Le soldat haussa des épaules :

"Je ne sais pas et Dernier non plus. Tout ce que je sais, c'est que ça ressemble à ce qui arrive à ces mecs qui abusent de l'opium et qui n'y ont brusquement plus accès."

"Une drogue ?"

Il haussa à nouveau des épaules.

"Ca y ressemble en tout cas. Comme si son corps devait apprendre à vivre sans le sergent."

"Je voudrais l'aider."

"il n'y a rien à faire. Et il sera en colère quand il apprendra que vous êtes venue."

En effet, Steve n'aurait pas voulu que quiconque le voit dans cet état.

Elle se leva et se prépara à quitter la tente.

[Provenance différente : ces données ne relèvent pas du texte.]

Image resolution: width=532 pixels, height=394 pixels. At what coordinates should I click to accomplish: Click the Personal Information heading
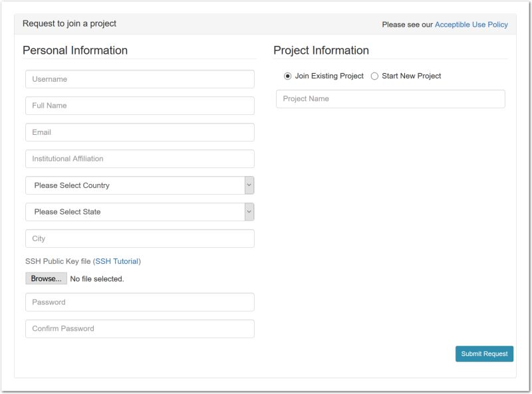[75, 50]
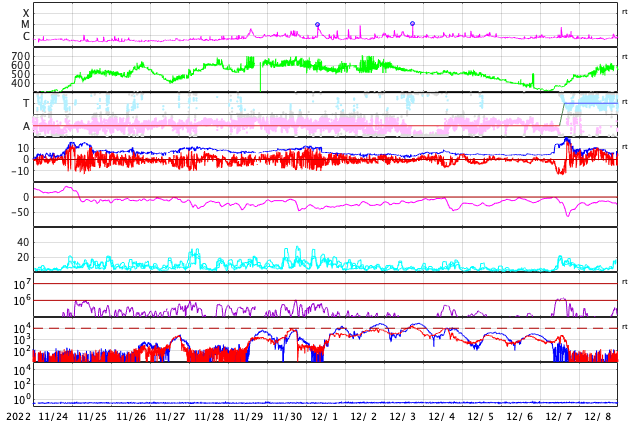The width and height of the screenshot is (634, 424).
Task: Click the rt label beside the dashed-threshold panel
Action: coord(625,326)
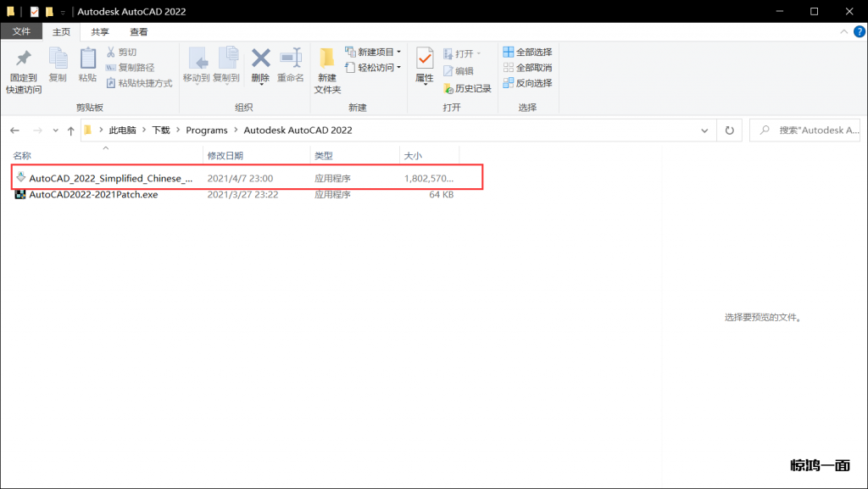Click the Paste icon in ribbon
The height and width of the screenshot is (489, 868).
[x=87, y=59]
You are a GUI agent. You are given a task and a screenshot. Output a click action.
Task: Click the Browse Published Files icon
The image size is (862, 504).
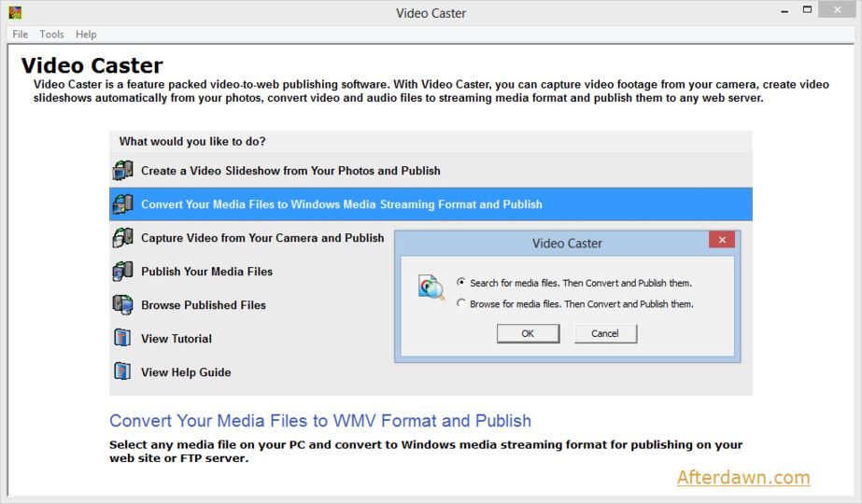coord(122,305)
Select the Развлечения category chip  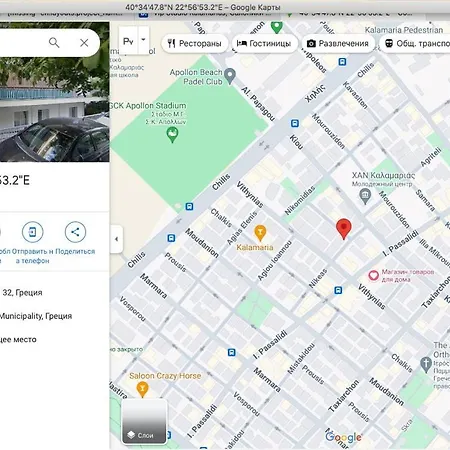(x=338, y=43)
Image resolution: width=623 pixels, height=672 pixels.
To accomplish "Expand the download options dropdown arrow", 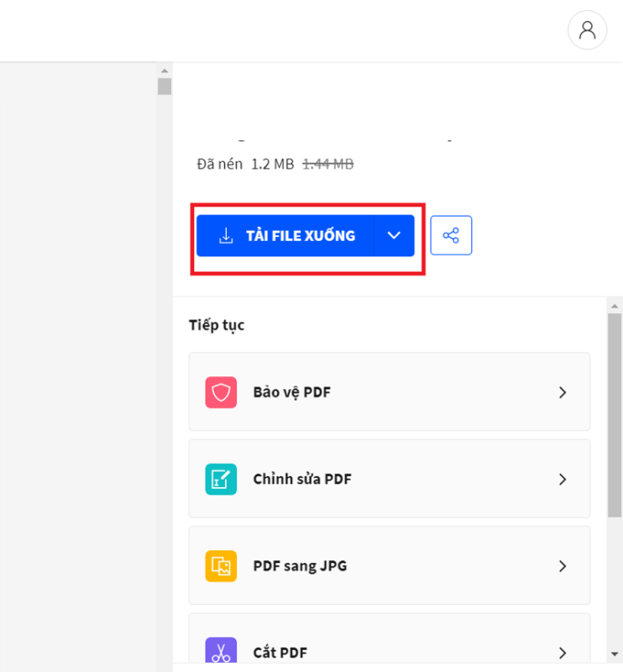I will coord(394,236).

Elle se redressa, élimina toute hésitation ou douceur de sa posture et de sa voix :

"Ne lui dites pas que je suis venue. Mais tenez moi au courant."

"Bien m'dame."

Elle ne revit Steve que quelques jours plus tard, au milieu d'un bar détruit par les bombardements et un verre à la main. La douleur semblait avoir disparue mais la profonde tristesse était de retour. Et cette fois, elle n'essaya pas de la faire partir.